I opt out because I want oppression to look like oppression. I don't want to allow the powerful to mask their control over the weak by hiding behind technology. Like drones in warfare, machine imagining in security dehumanizes and diminishes the subject.

I can't fight every battle, and I need to fly (although longer security lines might lead me to do something dangerous). But given the choice, I would rather be the victim of obvious indignity than of whitewashed indignity.

Tuesday, April 3, 2012

Fixing Health Insurance: Cochrane

Professor John Cochrane joins a theme Global Review has been singing for a while, the Obamacare isn't a solution to the problems of today's healthcare system - it's an enshrinement. The high cost of insurance, Cochrane argues, is due to heavy government regulation, cronyism, and (of course) the moral hazard problem.
The number of new doctors is still restricted, thanks to Congress and the American Medical Association. Congress caps the number of residencies, the AMA has fought the expansion of medical schools, state tests make it difficult for foreign doctors to work here, and on and on... New hospitals? In my home state of Illinois, every new hospital, expansion of an existing facility or major equipment purchase must obtain a "certificate of need" from the Illinois Health Facilities Planning Board. The board does a great job of insulating existing hospitals from competition if they are well connected politically. Imagine the joy United Airlines would feel if Southwest had to get a "certificate of need" before moving in to a new city—or the pleasure Sears would have if Wal-Mart had to do so - and all it took was a small contribution to a well-connected official.
Some might argue that moral hazard is a necessary downside of providing healthcare to a large proportion of the population. But that's not true: a major flaw in our system is that it covers regular, predictable expenses with insurance. People should pay for regular health care out of their pocket - the same way they pay for food.
The [government's] main argument for a mandate before the Supreme Court was that people of modest means can fail to buy insurance, and then rely on charity care in emergency rooms, shifting the cost to the rest of us. But the expenses of emergency room treatment for indigent uninsured people are not health-care's central cost problem. Costs are rising because people who do have insurance, and their doctors, overuse health services and don't shop on price, and because regulations have salted insurance with ever more coverage for them to overuse.
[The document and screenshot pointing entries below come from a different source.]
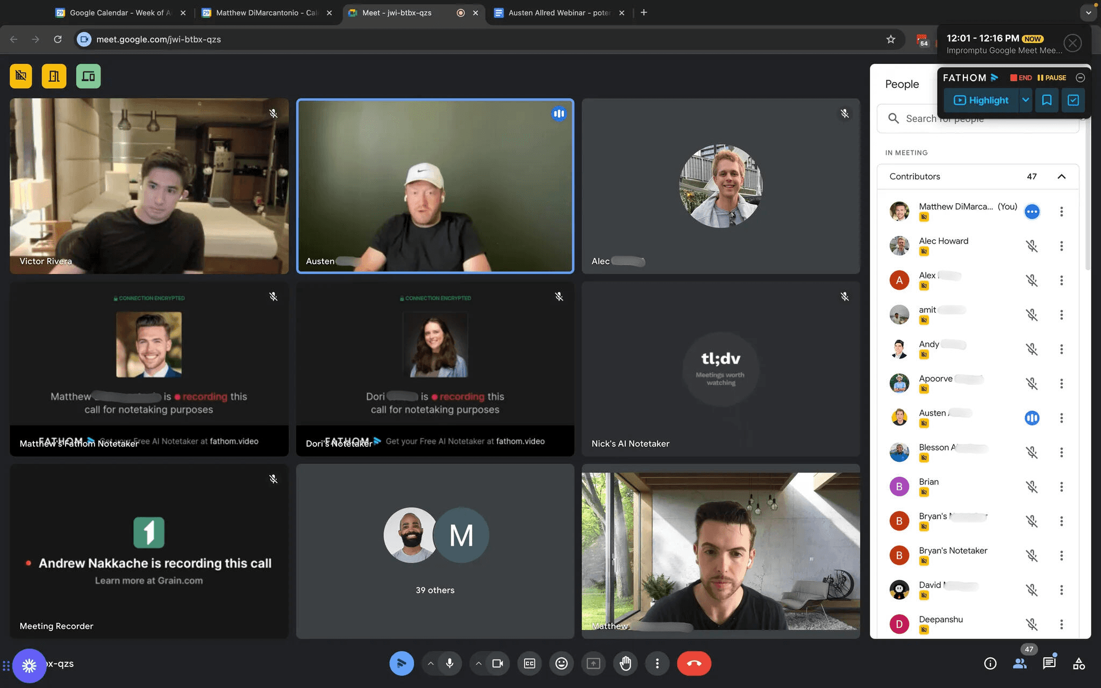Click the Fathom Highlight button
The image size is (1101, 688).
(981, 100)
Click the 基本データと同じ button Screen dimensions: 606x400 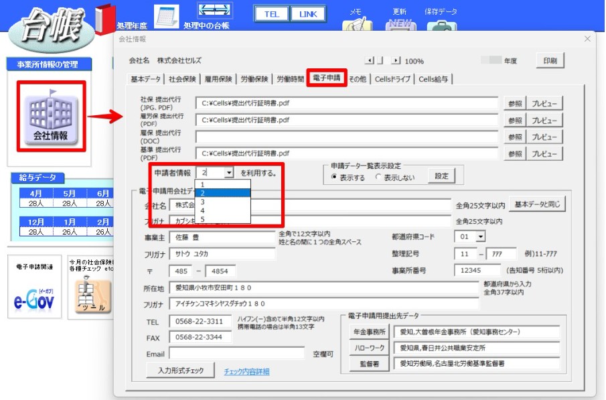click(537, 204)
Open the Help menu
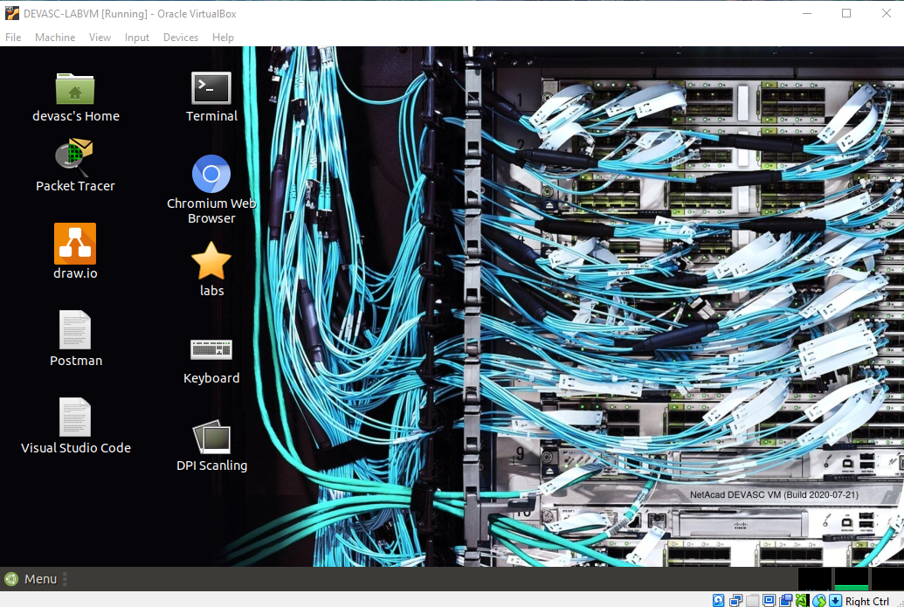The image size is (904, 607). tap(223, 38)
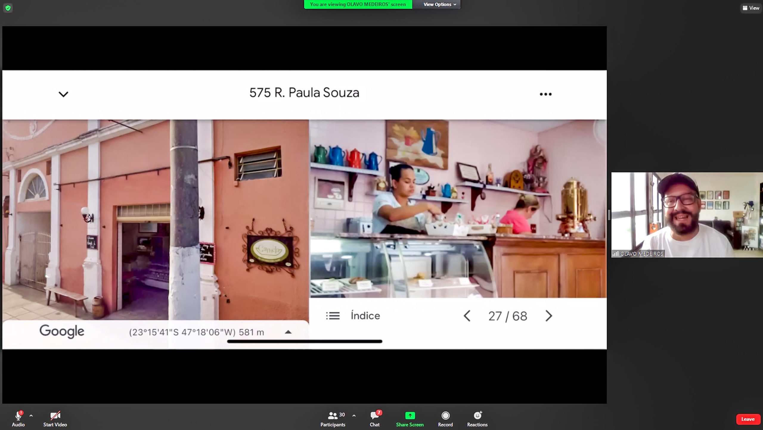
Task: Click the three-dot more options icon
Action: click(x=545, y=94)
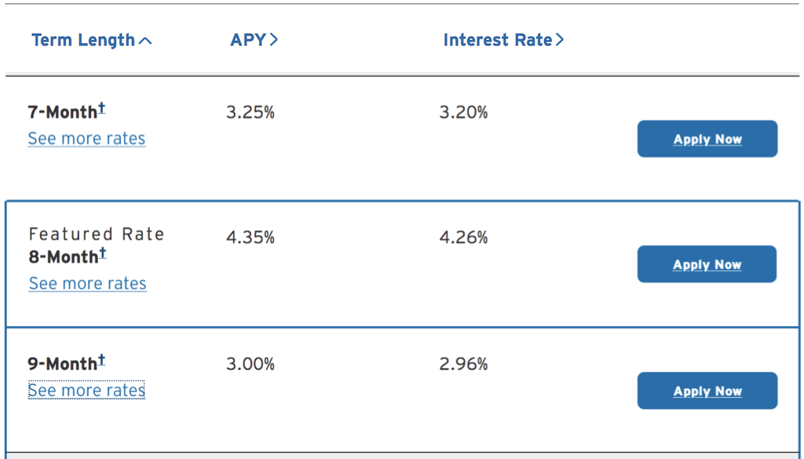This screenshot has width=804, height=459.
Task: Click Apply Now for the 9-Month term
Action: [x=707, y=391]
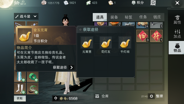The width and height of the screenshot is (184, 104).
Task: Open the 元宵意 acquisition source icon
Action: click(87, 43)
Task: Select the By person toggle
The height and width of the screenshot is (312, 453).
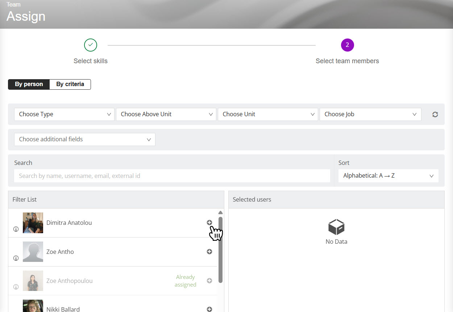Action: 29,84
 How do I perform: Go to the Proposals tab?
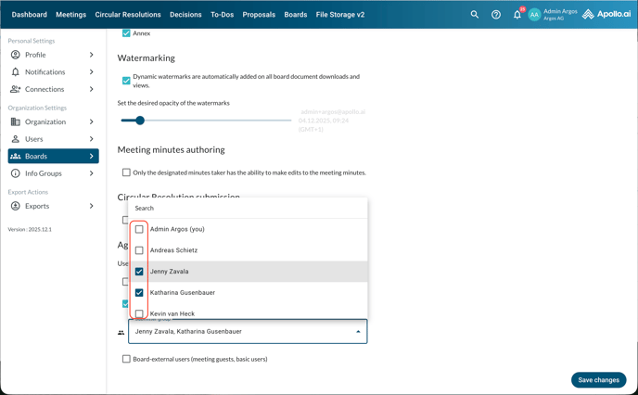click(x=259, y=15)
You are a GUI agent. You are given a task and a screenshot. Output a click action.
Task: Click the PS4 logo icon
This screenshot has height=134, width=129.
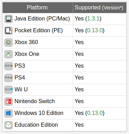pos(8,78)

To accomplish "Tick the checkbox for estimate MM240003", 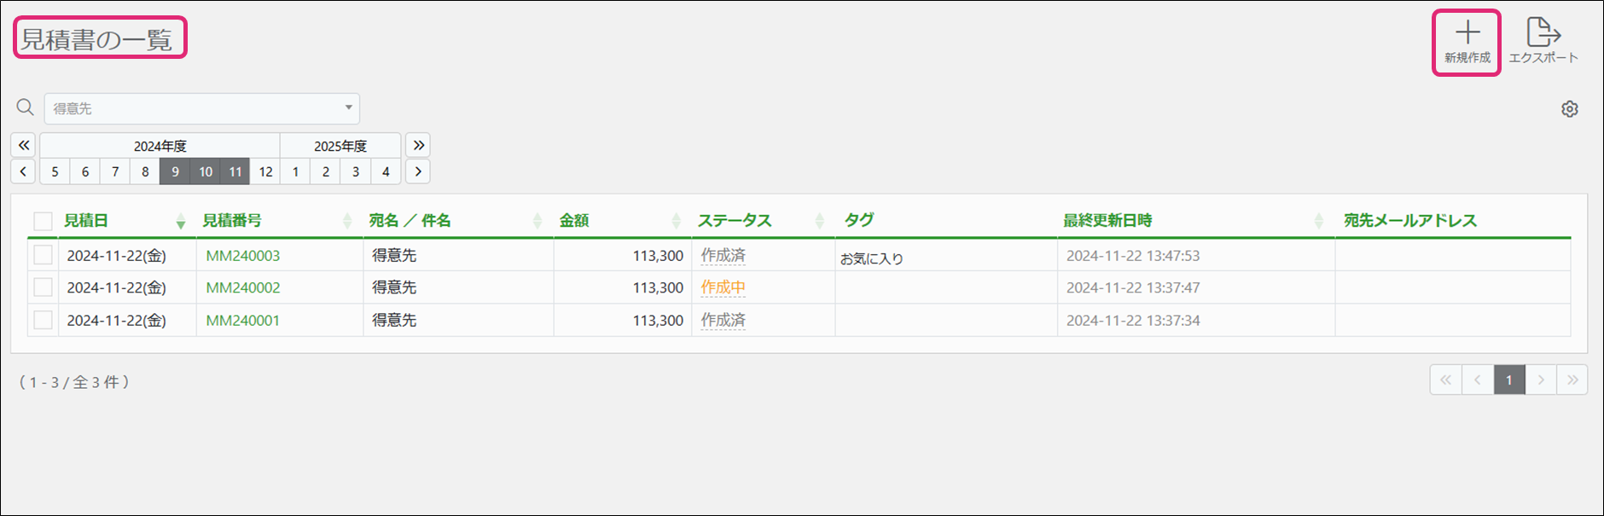I will click(43, 255).
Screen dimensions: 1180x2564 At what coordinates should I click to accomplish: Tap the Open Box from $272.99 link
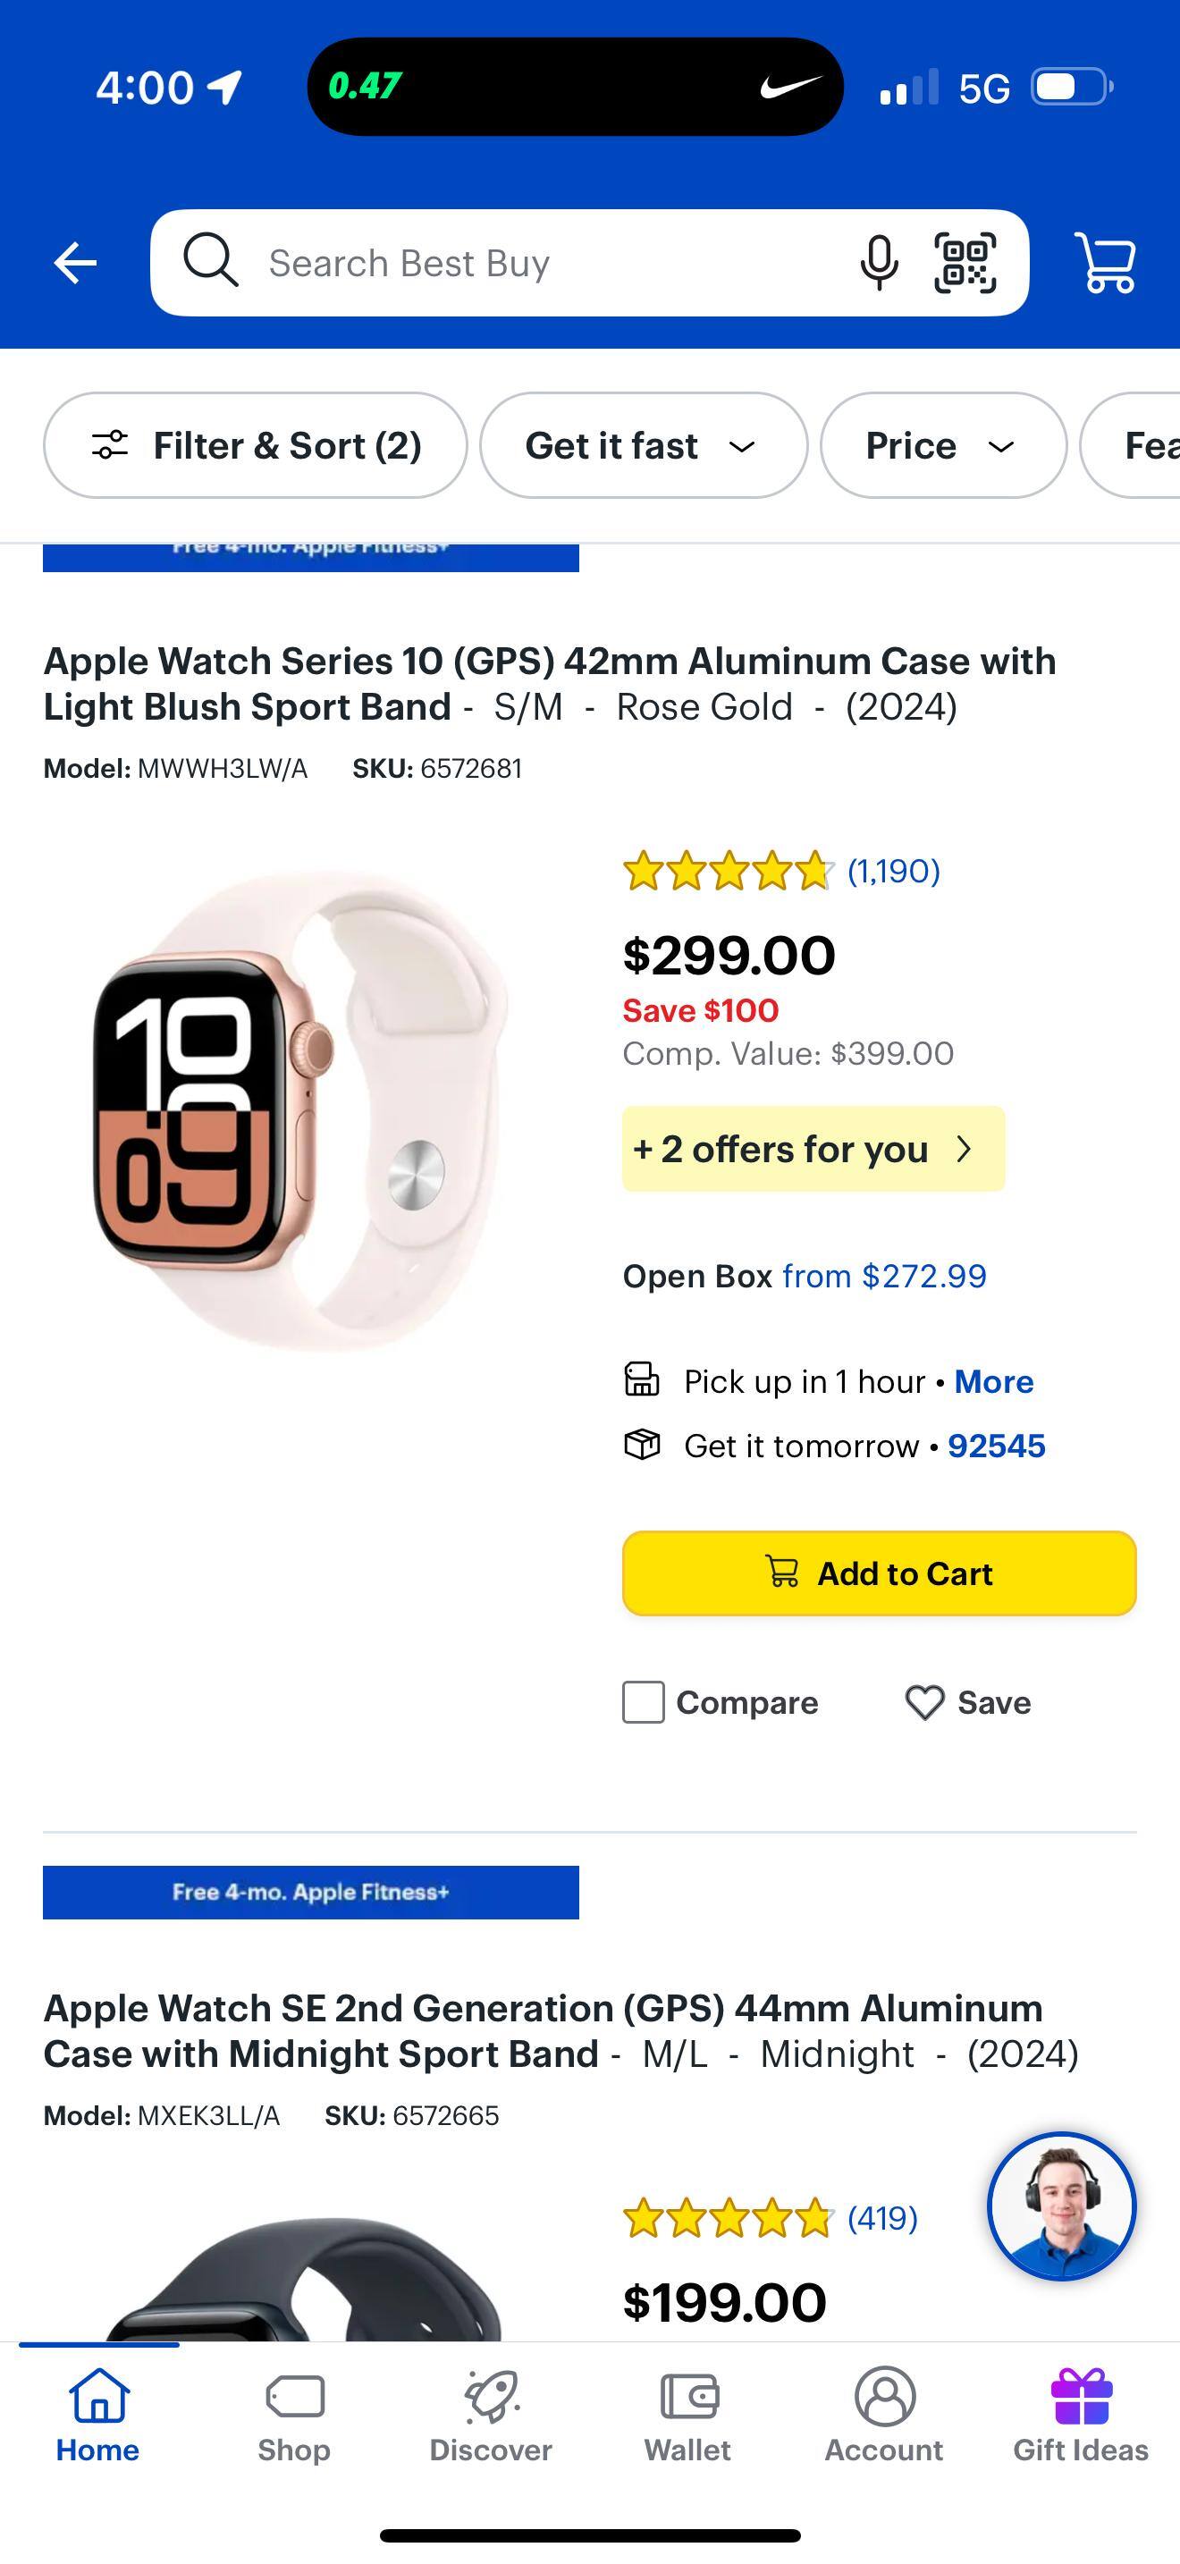pyautogui.click(x=884, y=1276)
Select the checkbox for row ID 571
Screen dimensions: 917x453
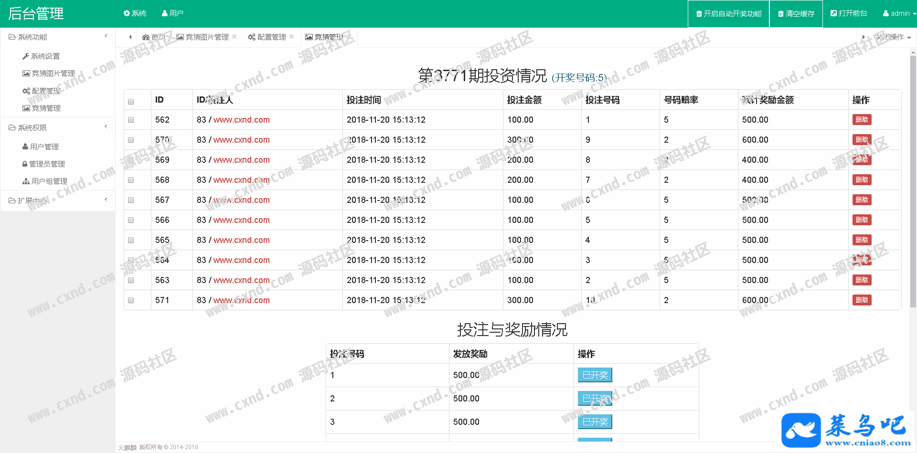[x=131, y=300]
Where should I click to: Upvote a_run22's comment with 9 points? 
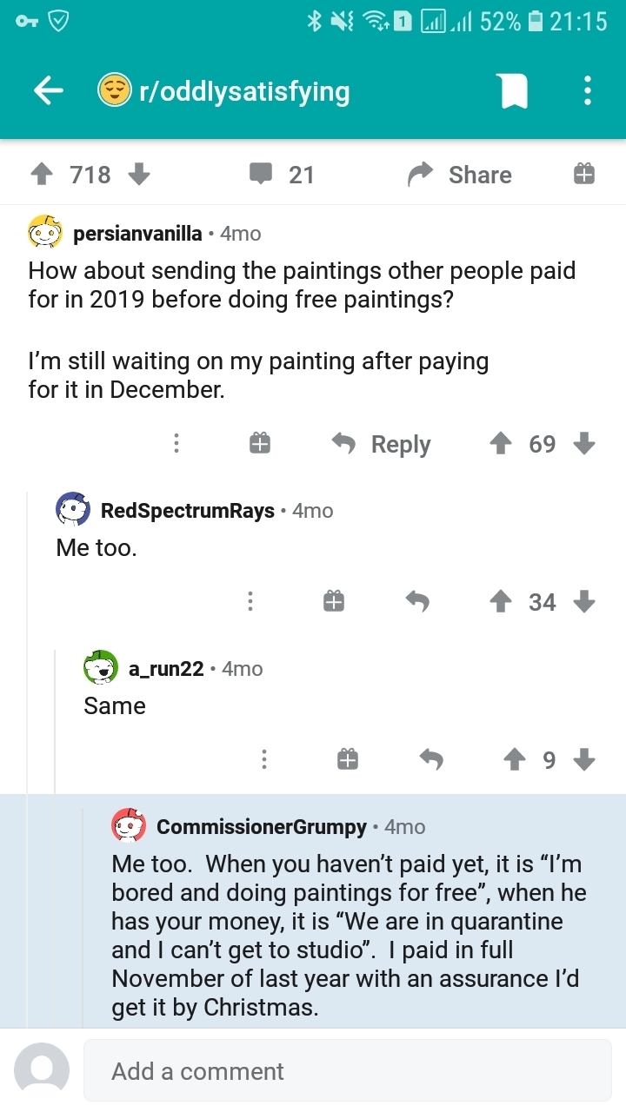click(x=515, y=760)
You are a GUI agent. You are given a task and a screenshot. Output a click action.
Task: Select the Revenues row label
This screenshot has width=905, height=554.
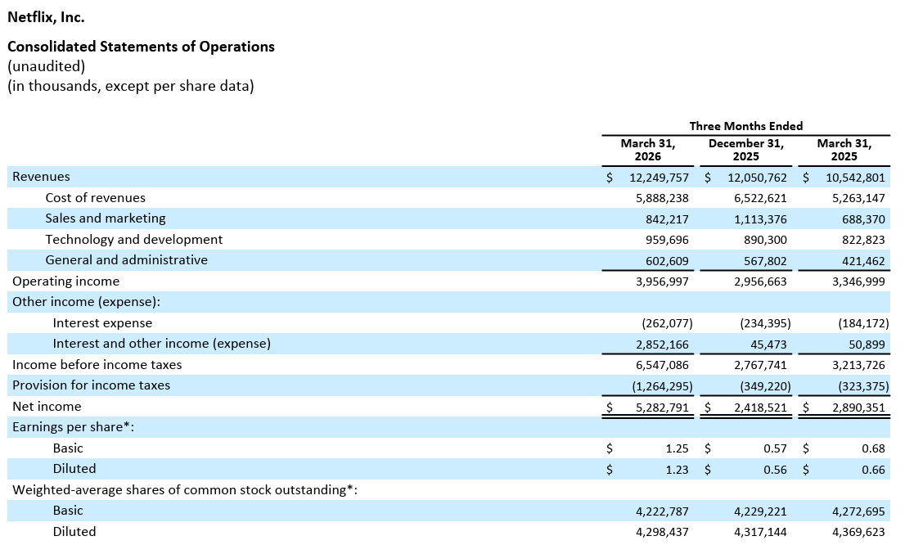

If we had a deregulated, competitive market in individual catastrophic insurance, that market would be so much cheaper than what's offered today that we would likely not even need the mandate.
Why are so many Americans uninsured? Proponents of Obamacare like to point out the pre-existing condition problem and adverse selection. Cochrane proposes a market mechanism to deal with pre-existing conditions, but also points out why even healthy people don't often buy insurance in the private market: it's too expensive. They often can't buy catastrophic-cost insurance, which is their main need, without also buying a host of expensive services they don't want and won't use - but must pay for.

It bears repeating: Obamacare does not solve the current problems; it enshrines them. It doesn't represent a popular victory over the insurance companies, it represents perpetual empowerment of the insurance company over the citizen. In what world is that liberal?

Monday, April 2, 2012


I will be scarce this week - I'll be taking cars, trains, and planes to or through three countries and five states, and I won't spend three consecutive nights in the same bed. The modern hunter is on the trail of the elusive Big Game: a job.